» **TAREFA PROPOSTA 1**
Responda às perguntas abaixo com base no trecho selecionado.
(a) Que jornalista, além do autor, entrevistou May East?
(b) Em que revista saiu a entrevista com o economista Edward Glaeser?
(c) Sobre que assunto foi essa entrevista com Edward Glaeser?

» **TRECHO SELECIONADO**
Há
dois anos esteve aqui para falar de suas “ecovilas” a ambientalista May East,
que talvez até hoje não tenha conseguido se desvencilhar de sua condição de
ex-roqueira, com bem mais visibilidade do que ecochata, coisa que todos nós,
que escrevemos sobre meio ambiente, somos aos olhos do público. Entrevistei-a,
o que fez também a jornalista Emanuella Sombra, que publicou matéria sobre o
ativismo ecológico desta hoje senhora de intensos olhos azuis e cabeça verde. A
revista Veja publicou agora uma entrevista com o economista americano Edward
Glaeser, sobre as vantagens das grandes cidades.
Fiz
um exercício de comparação entre estes dois discursos especializados, o
primeiro (“Para ativar um discurso preciso vivê-lo”, diz May). Produzido por
alguém que vive a experiência objetivamente, defendendo os pequenos núcleos
autossustentáveis, e o segundo (““ não são os grandes centros que tornam as
pessoas mais pobres, mas os mais pobres é que são atraídos pela vida urbana”)

» **DADOS BRUTOS**
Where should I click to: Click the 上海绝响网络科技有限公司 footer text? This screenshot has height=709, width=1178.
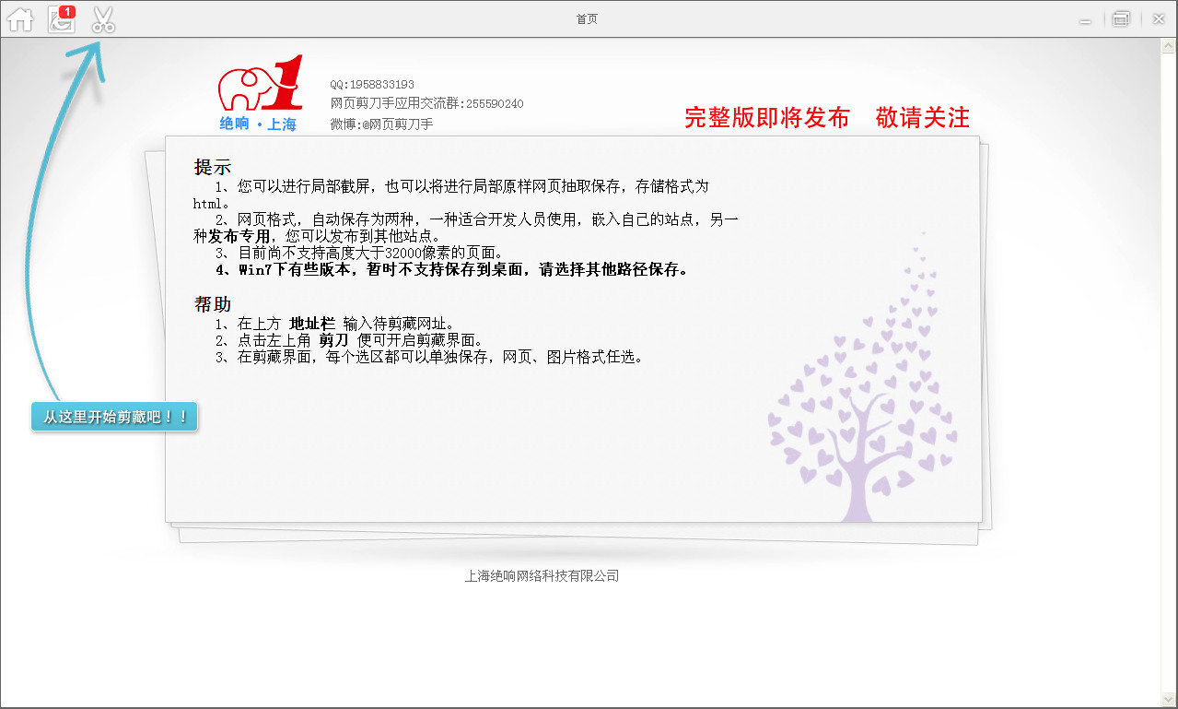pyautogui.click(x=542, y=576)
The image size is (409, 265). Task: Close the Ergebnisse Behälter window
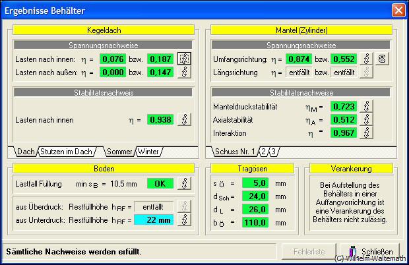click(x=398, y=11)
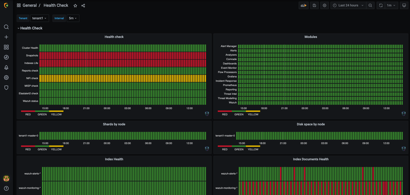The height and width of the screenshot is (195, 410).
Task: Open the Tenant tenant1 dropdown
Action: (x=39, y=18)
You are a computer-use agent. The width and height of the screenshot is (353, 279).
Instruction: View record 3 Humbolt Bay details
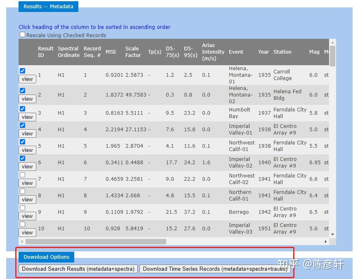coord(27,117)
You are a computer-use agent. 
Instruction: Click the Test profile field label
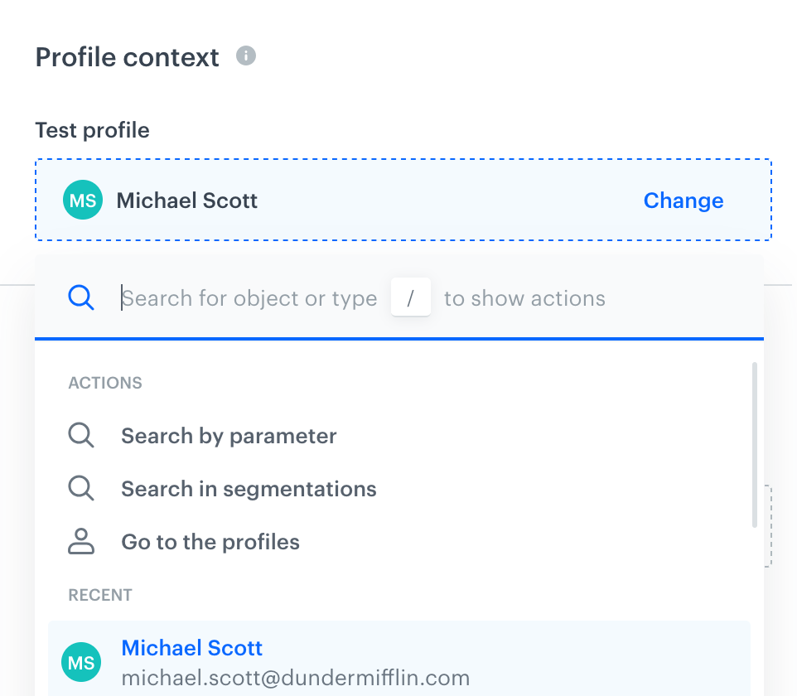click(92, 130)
---
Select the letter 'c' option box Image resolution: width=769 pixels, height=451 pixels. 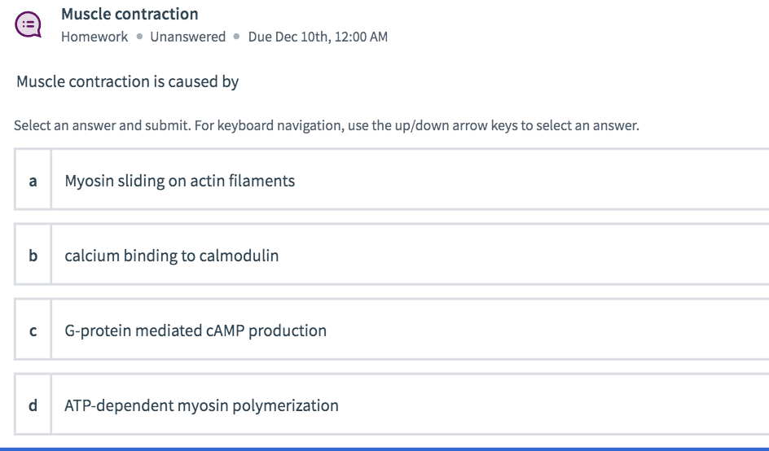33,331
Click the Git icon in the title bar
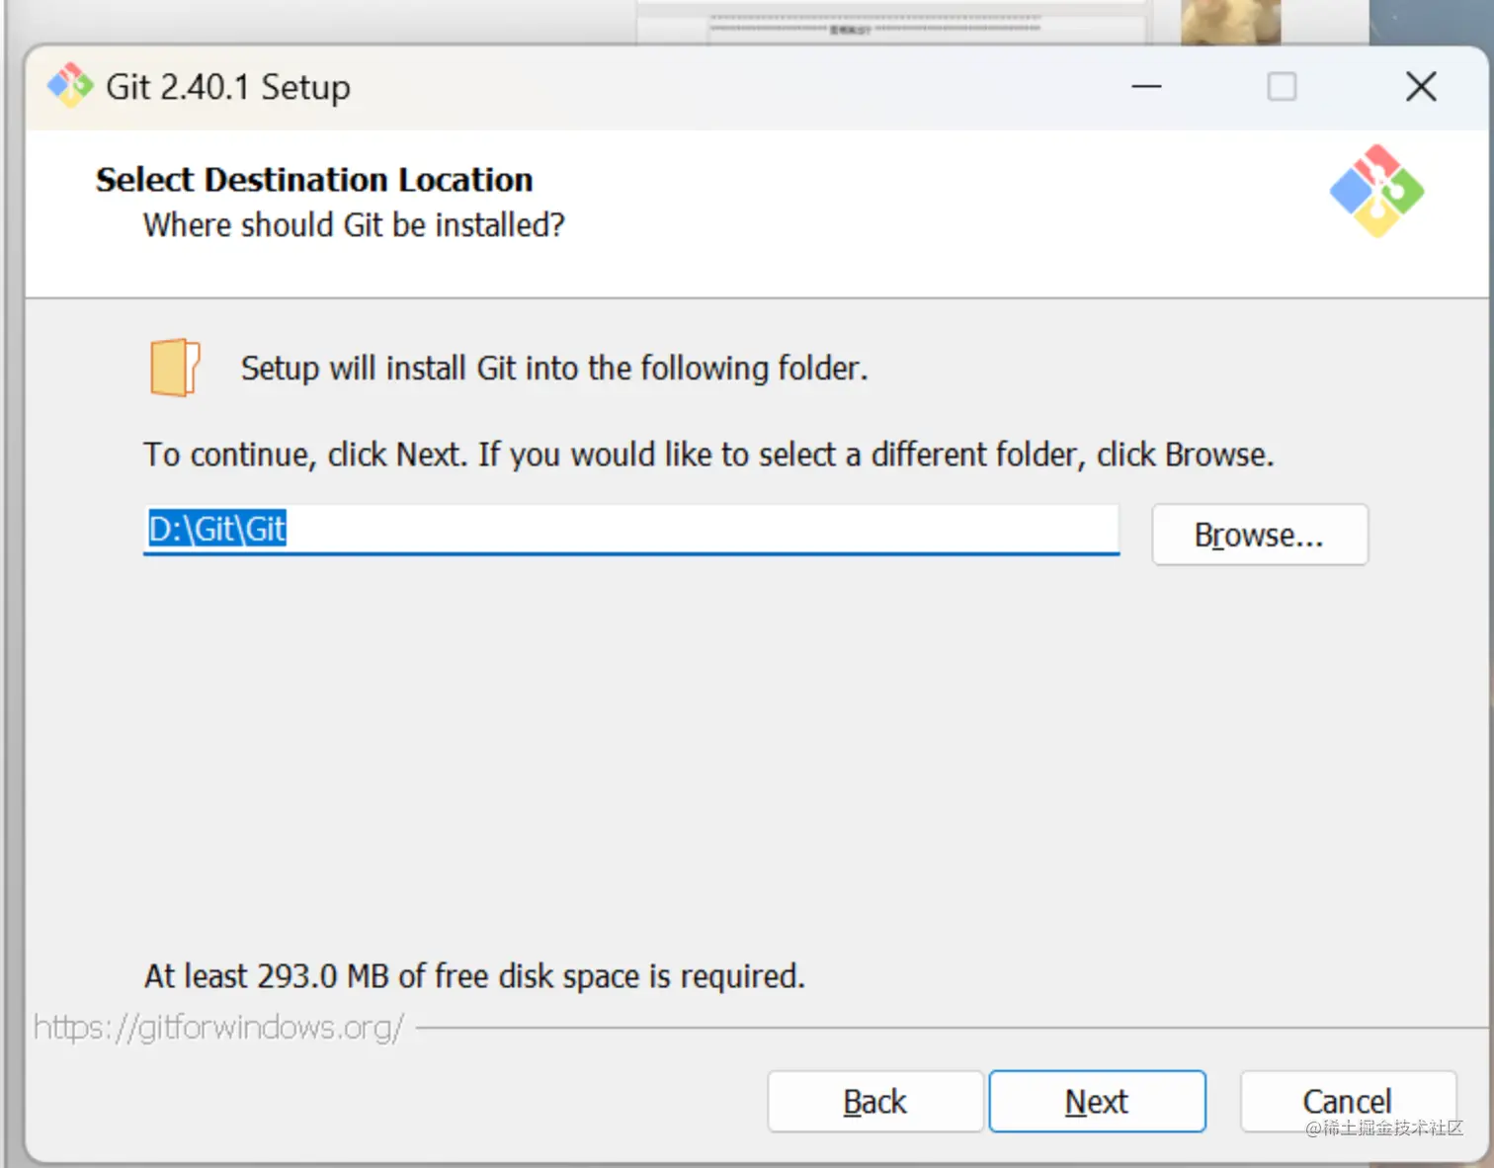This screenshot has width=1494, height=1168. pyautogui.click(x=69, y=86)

» **TAREFA PROPOSTA 2**
Substitua "Instruction" por "Comando" nas entradas, na parte que começa na linha que contém "You are a computer-use agent. The" e termina na linha que contém "click(92, 130)", sem alterar mais nada. Apresente apenas essas linhas e deixe as imagens de fora.

» **RESPOSTA COMPLETA 1**
(a) A jornalista Emanuella Sombra.
(b) Na revista Veja.
(c) Sobre as vantagens das grandes cidades.

» **RESPOSTA COMPLETA 2**
You are a computer-use agent. The width and height of the screenshot is (353, 279).
Comando: View record 3 Humbolt Bay details
coord(27,117)
You are a computer-use agent. 
Comando: Click the Test profile field label
click(92, 130)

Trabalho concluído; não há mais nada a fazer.